I remember once I wrote a top paper when I was younger by simply going to the library and cracking it out for 3 hours straight. I only tweaked the grammar and sentence structure after I was done. 

  • Dress Up 💄💃🏽

You heard that right. Sometimes you have to wear a comfortable flowy dress with some mascara to start feeling at ease. Wearing comfortable clothing has allowed me to write some of my best pieces!

  • Read a Book

Sometimes we’re so focused on creating a picture-perfect story that we forget why we even started in the first place. If you’re reading this then you’re likely a natural storyteller so makes sure to keep the fun and creativity alive.

One way to regain your creativity is to read someone else’s stories. They say great writers are great readers for a reason. As you immerse yourself in someone else’s storyline you may suddenly feel inspired to create a work of art as well. 

  • Call a Friend

You don’t realize it, but you already tell your friends stories all the time. Why not hop on the phone and exercise that storytelling muscle by telling your friend how your day was. As you chat back and forth, you’ll feel inspired to weave together details into your own written story.

  • Voice Record

A controversial yet honest take is that not all storytellers are great writers. You may be a great verbal storyteller. In this case, why not voice record your draft instead of writing it. Later use a service such as Otter to transcribe your story for you. 

The hard part is done!

  • Take A Shower

Sounds silly right? If you’re especially empathetic, refreshing yourself with a nice shower will not only ease your writer’s stress, but you’re more likely to get an inspired download or two. 

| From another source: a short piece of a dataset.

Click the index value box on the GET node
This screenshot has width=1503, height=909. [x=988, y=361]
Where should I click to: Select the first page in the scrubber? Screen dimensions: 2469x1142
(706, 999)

  • Pitch Yourself in a Networking Room

Close the notebook and word document for a minute. Instead, I want you to download the Clubhouse app and pitch yourself in a networking room.

Clubhouse is THE storytelling app. I nicknamed it that because there hasn’t been a single room I haven’t attended where someone didn’t share a personal story.

By being in the company of others bravely sharing their stories, you’ll also feel more inspired to finish yours. 

Not to mention by pitching your story in a 30 second elevator pitch you can build your confidence. 

At the end of the day, storytelling is supposed to bring you joy! It’s an opportunity to let your natural creative power flow. Once you’re having fun – that’s when the writer’s block fades away!